GIVEN RECORDS
══════════
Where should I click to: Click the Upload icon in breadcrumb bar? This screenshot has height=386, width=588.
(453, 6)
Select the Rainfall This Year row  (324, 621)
══════════
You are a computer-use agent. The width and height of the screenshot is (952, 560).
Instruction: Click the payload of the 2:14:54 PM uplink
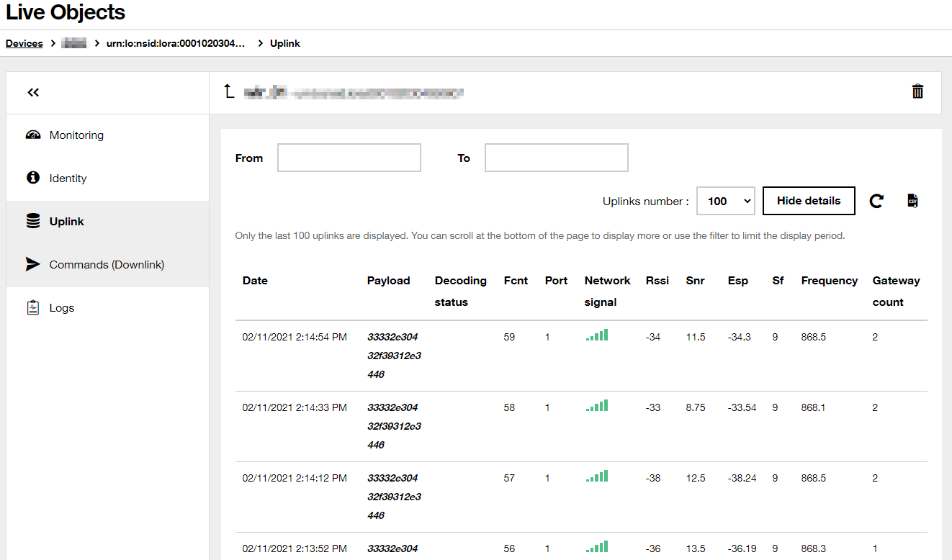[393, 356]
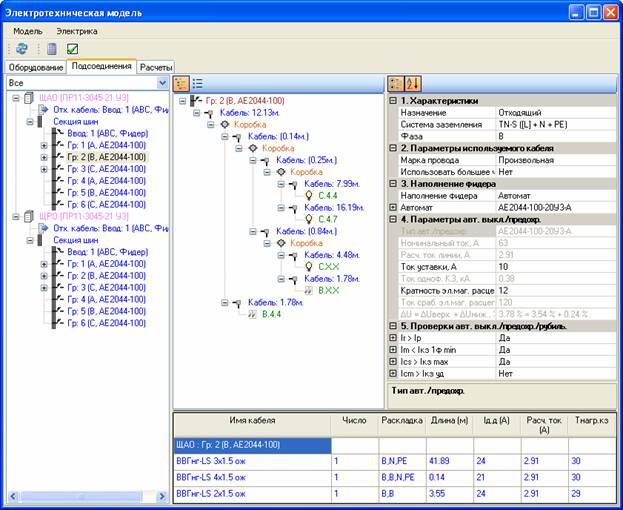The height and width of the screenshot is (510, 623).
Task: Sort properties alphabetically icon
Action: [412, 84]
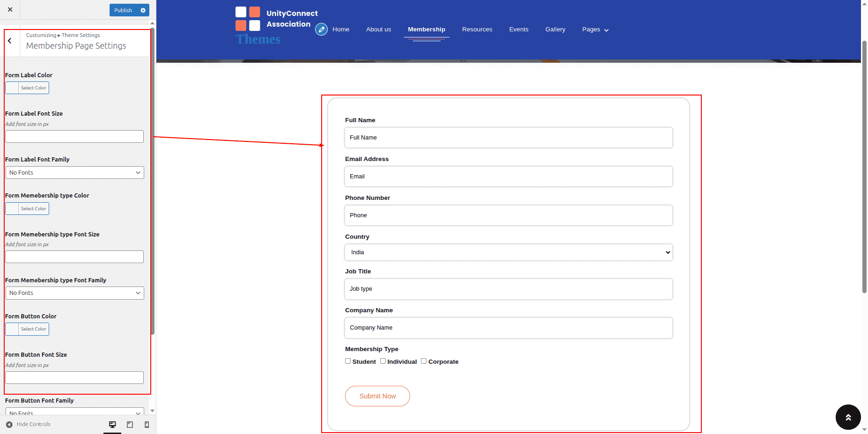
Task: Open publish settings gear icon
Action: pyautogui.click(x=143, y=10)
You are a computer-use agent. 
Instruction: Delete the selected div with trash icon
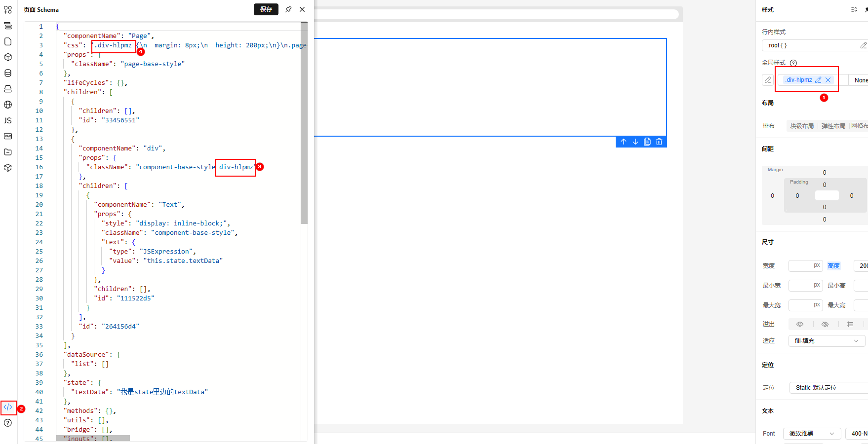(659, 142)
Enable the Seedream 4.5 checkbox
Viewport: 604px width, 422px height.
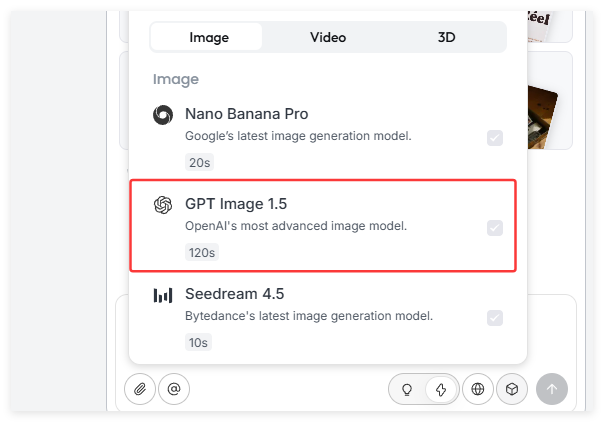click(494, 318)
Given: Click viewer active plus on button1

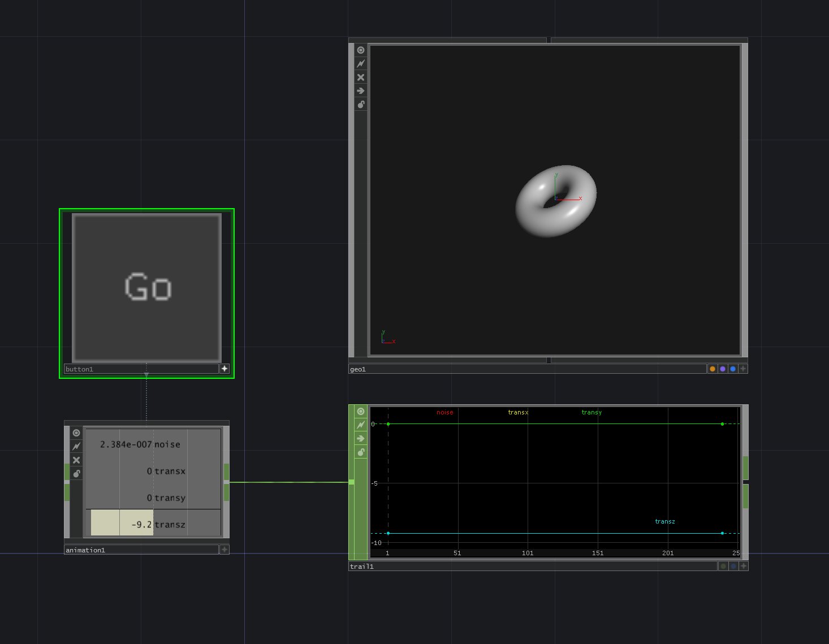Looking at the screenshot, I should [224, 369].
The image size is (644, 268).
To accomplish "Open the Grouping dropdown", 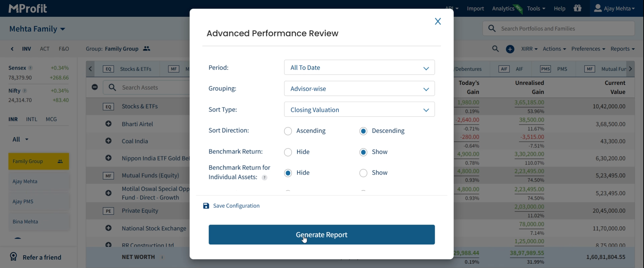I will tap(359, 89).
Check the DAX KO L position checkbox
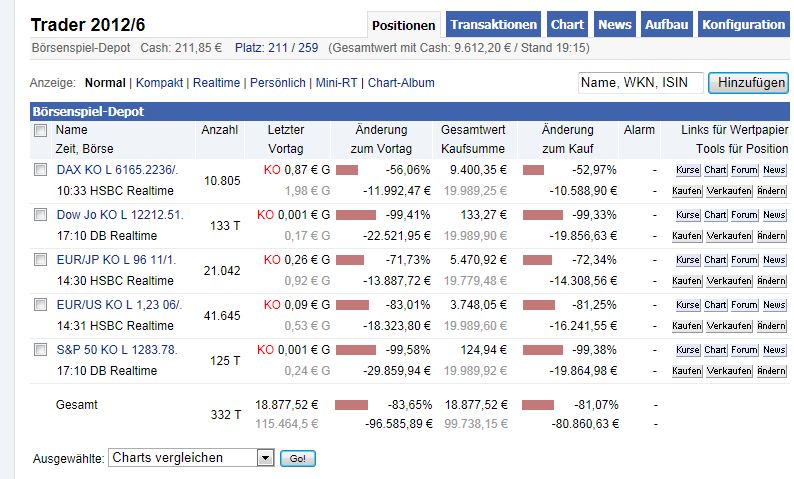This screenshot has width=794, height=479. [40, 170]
══════════
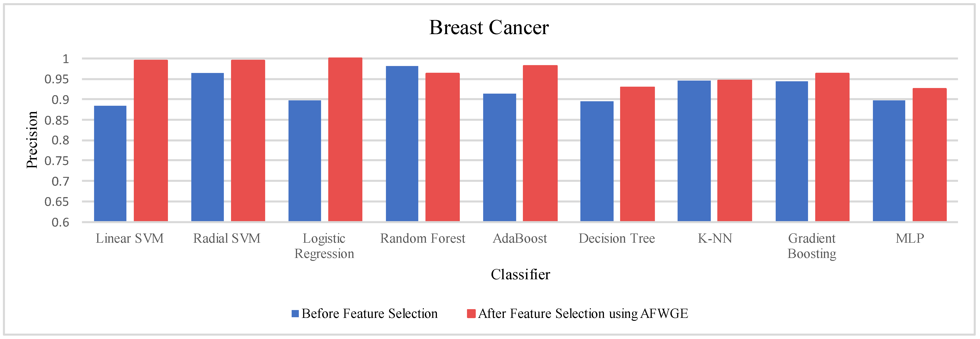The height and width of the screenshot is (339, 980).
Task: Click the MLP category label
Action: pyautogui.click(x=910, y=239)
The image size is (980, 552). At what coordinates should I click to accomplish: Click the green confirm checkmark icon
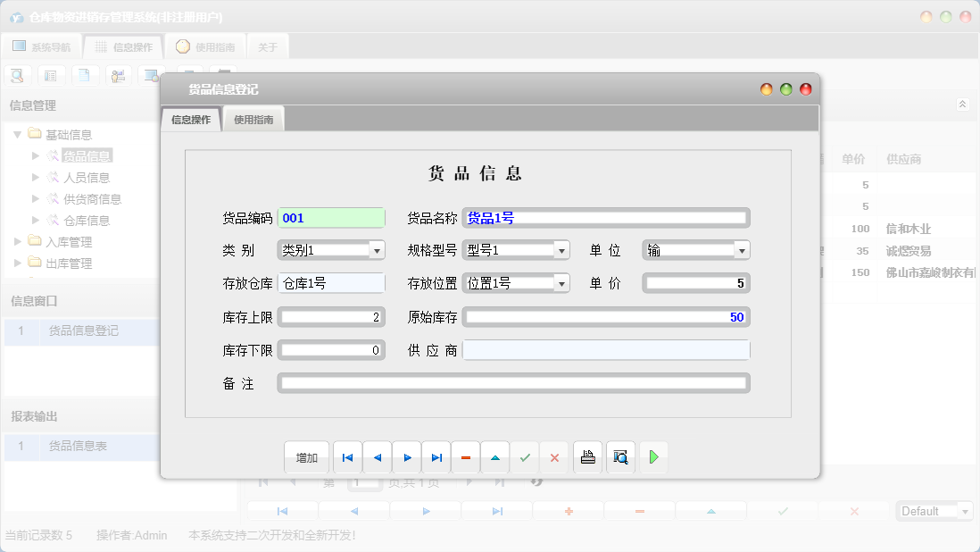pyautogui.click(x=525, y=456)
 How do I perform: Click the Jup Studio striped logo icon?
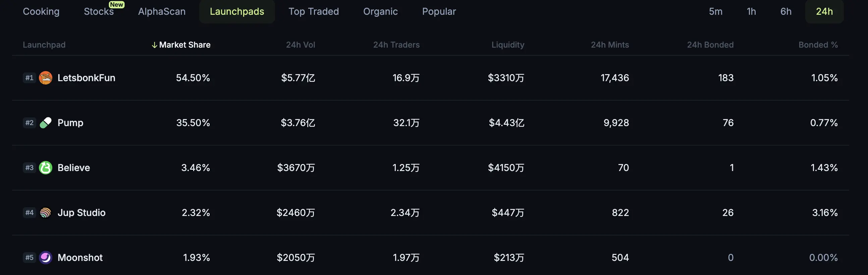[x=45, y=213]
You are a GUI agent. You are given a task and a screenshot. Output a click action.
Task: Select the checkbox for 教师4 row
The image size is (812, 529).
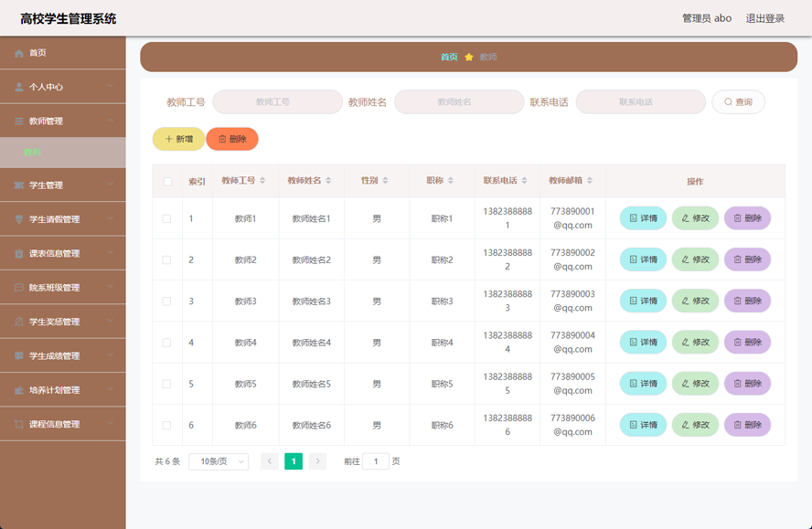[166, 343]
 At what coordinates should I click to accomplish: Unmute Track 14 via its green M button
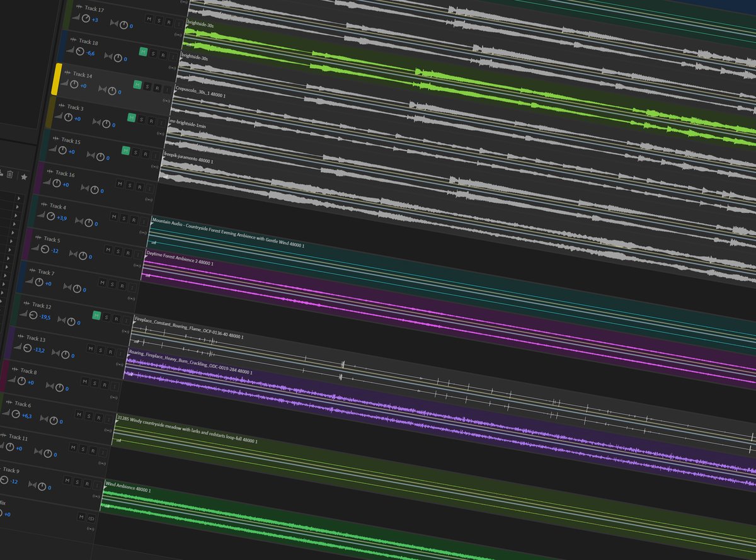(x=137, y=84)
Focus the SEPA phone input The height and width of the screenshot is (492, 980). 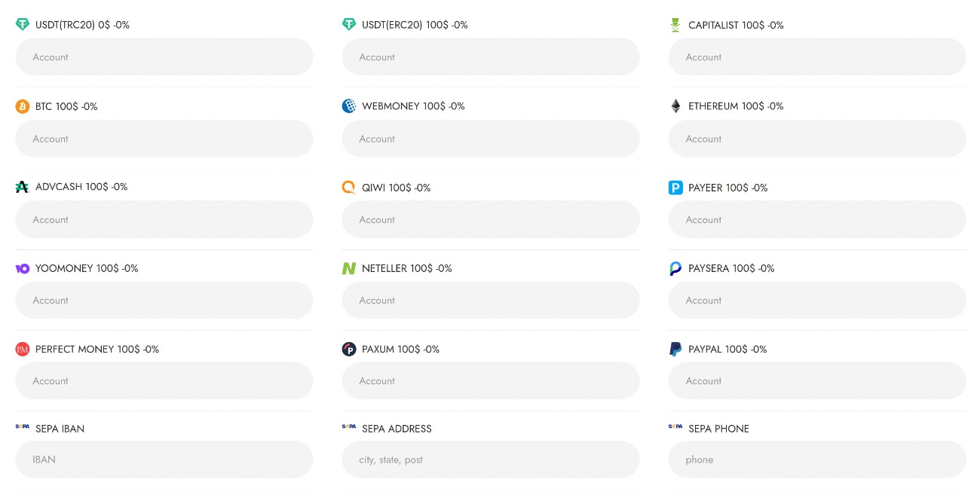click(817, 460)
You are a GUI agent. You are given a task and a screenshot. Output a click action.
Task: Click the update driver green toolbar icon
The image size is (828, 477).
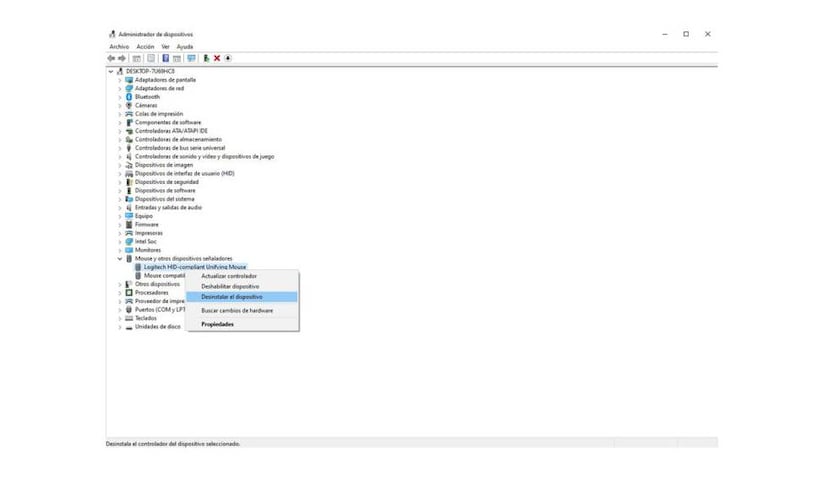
══════════
EXERCISE OBJECTIVE
Every line above from the line with "Where should I" to the line with "Select the Rainfall", inclusive, must be returned exactly; no other line belongs in the reply.

EXERCISE SOLUTION
Where should I click to: Click the Upload icon in breadcrumb bar? This screenshot has height=386, width=588.
(453, 6)
Select the Rainfall This Year row  (324, 621)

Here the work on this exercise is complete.